Clostridium ljungdahlii is an acetogen that grows autotrophically on synthesis gas (CO, H2, and CO2) using the Wood-Ljungdahl pathway, and is a promising candidate for renewable biofuel and biochemical production from gasified biomass or waste industrial gases. In the first section of the talk, I will describe the metabolic engineering of this microbe to produce 3-hydroxybutyrate, a platform molecule used for the production of vitamins, antibiotics, and flavor compounds. I will focus on the development of a CRISPR-interference (CRISPRi) system for the inducible knockdown of competing pathway genes, insights into the complexity of acetogen metabolism, and on new strategies to overcome thermodynamic limitations on product yield.

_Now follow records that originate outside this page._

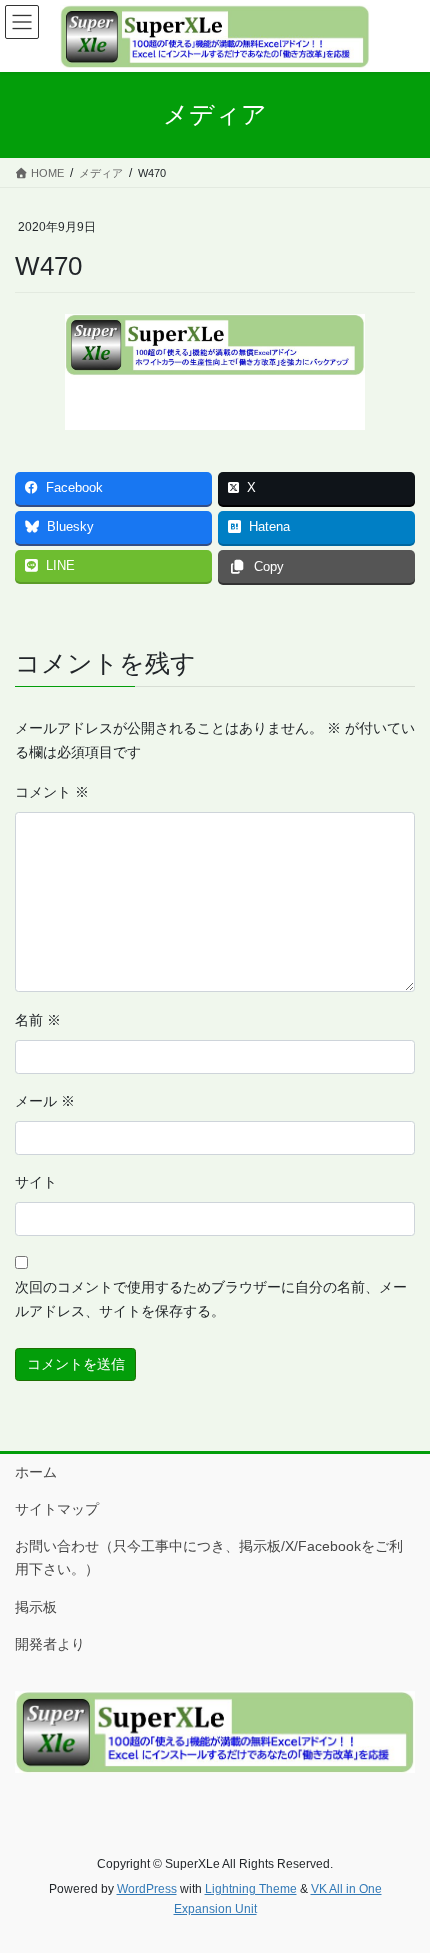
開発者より (50, 1644)
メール (45, 1101)
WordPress (147, 1889)
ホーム (36, 1472)
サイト (36, 1182)
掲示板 (36, 1607)
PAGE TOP (399, 1876)
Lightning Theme (251, 1889)
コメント (52, 792)
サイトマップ (57, 1509)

To explore the alternative approach of importing a single-carbon catabolic pathway into a tractable host, in the second section of the talk I will discuss engineering E. coli to metabolize methanol, a plentiful C1 feedstock with a well-defined catabolic pathway. I will describe a systematic approach based on quantitative metabolomics, isotopic tracer experiments, and small-molecule inhibitors that was used to establish and eliminate the main bottlenecks in the engineered pathway, and ongoing work using evolutionary approaches to further improve pathway flux.